Tobacco hornworms have a widespread distribution throughout the eastern United States, occurring year-round in southern states and seasonally in its northern range. Growing to more than 80 mm in length during the final larval instar (meaning molting stage for my non-entomologically inclined readers), these caterpillars are one of the largest pest insects around.  

Newly-hatched, first-instar Manduca sexta larva on standard insect diet

Newly-hatched, first-instar Manduca sexta larva on standard insect diet

As part of the Insect Physiology course I am enrolled in at the Univ. of Illinois, I am documenting the growth of two tobacco hornworms from egg to adult. In the relatively controlled conditions of my apartment, I expect my larvae to pupate within 2 weeks, though this rate of development varies drastically in nature according to season, temperature, and numerous other environmental stimuli. In transitioning through the typical 5 larval stages that most hornworms undergo, these larvae grow more than 1000 times their original size in just under two weeks! Imagine if these life history traits characterized human development: assuming a newborn baby is 50 cm in height, that baby would grow to be 500 m tall in only two weeks!
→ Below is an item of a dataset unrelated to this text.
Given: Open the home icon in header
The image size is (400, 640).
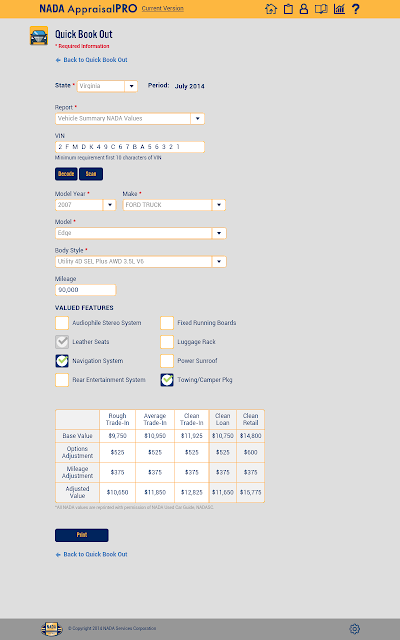Looking at the screenshot, I should (x=271, y=9).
I am rearing Manduca sexta caterpillars on pre-made caterpillar diet for the Insect Physiology course I am taking, IB427, at the Univ. of Illinois at Urbana-Champaign. Here is the first larval instar, just recently hatched from its egg, taking its first nibbles of food.

Please also check out this separate blogpost on rearing Manduca larvae, complete with high-quality images of the adult moth and interesting facts about hornworm life history:

http://normalbiology.blogspot.com/2010/12/its-hard-to-be-hornworm.html

The rate of growth is not the only fascinating aspect of insect development, however. Each progression from instar to instar involves shedding the insect's cuticle (ie. skin), which has become too small, in a process known as molting. Since most insects are passive breathers, depending on simple gas exchange to keep oxygen flowing into their spiracles, and since the tracheal tubes leading air from the external environment into the insect are lined with cuticle, the molting process can be quite tricky and involves completely removing the lining of all tracheae during each molt. Clearly, this is a very vulnerable period in an insects' life, one in which the insect is unable to breath and defend itself from predators or inhospitable conditions. Check out the following video to see the tracheal linings being removed along with the rest of the old larval cuticle:

Note the long, thin, white tracheal linings seen emerging from the new larval instar's spiracles visible near the anterior ventral side of the body. I claim no ownership of this video.

Before a hornworm transitions from the pupal stage to the adult stage and becomes a moth, a broad spectrum of behavioral, physiological, and developmental processes take place, including several molts from the first larval instar to its last. The majority of these processes are induced and regulated via cascades of biochemical reactions within the insect's body. 

The major actors in these biochemical cascades include hormones (intercellular messaging proteins derived from the endocrine system - think slower), neurohormones (intercellular messaging proteins derived from neurosecretory cells - think faster), enzymes, and the tissues/organs these molecules interact with. Among the myriad biochemical pathways that have been described and the countless processes yet to be discovered, one of the most well-understood biochemical mechanisms is that which controls molting in insects and crustaceans (Covi et al. 2012).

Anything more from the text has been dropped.